The good news is, even if you feel like the clump looks super-sized, hair falling out in the shower is totally normal — everyone, regardless of gender, sees some shedding during a scrub.

Keep reading to find out why hair falls out in the shower — and when you should call your doctor about your hair loss you see in the shower or beyond.

There are several phases of hair growth. A 2017 research review showed that these phases include the following phases:

  • Anagen. Approximately 85% to 90% of hair is in this active growth phase at any given time.
  • Catagen. About 10% of hair is in this degenerative growth phase at any given time.
  • Telogen. About 5% to 10% of hair is in this resting phase at any given time.

A 2018 research review showed that when these phases are in their normal balance, the average person sheds about 100 hairs a day.

You shed your hair during the telogen phase. If the phases become imbalanced and more hair enters the telogen phase, you may observe increased hair loss.
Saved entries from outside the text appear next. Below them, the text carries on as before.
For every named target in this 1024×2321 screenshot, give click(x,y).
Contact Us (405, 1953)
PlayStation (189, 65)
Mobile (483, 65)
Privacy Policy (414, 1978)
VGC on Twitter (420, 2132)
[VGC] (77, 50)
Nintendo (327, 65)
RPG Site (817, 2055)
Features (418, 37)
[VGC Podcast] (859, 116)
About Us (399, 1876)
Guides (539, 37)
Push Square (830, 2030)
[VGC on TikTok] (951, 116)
Additional factors for hair falling out in the shower

It’s understandably difficult to go back in your shower and count each hair individually. So, before you worry about shower-related hair loss, consider a few factors:

  • Your hair thickness. Thick hair typically has a higher number of hairs overall. Proportionally, you may lose more hair because you have more hair.
  • When you last took a shower. Hair often falls out in the shower because you stimulate your scalp when you shampoo or condition your hair. Your hairs that were already destined to fall out get the nudge they need from shampooing, and your hair comes off your head. If it’s been a few days since your last shower, you may notice more hairs falling out.
  • When you last really brushed your hair. This is a similar principle to when you shower. Combing and brushing your hair, along with showering, are the two events where you’re most likely to notice hair loss.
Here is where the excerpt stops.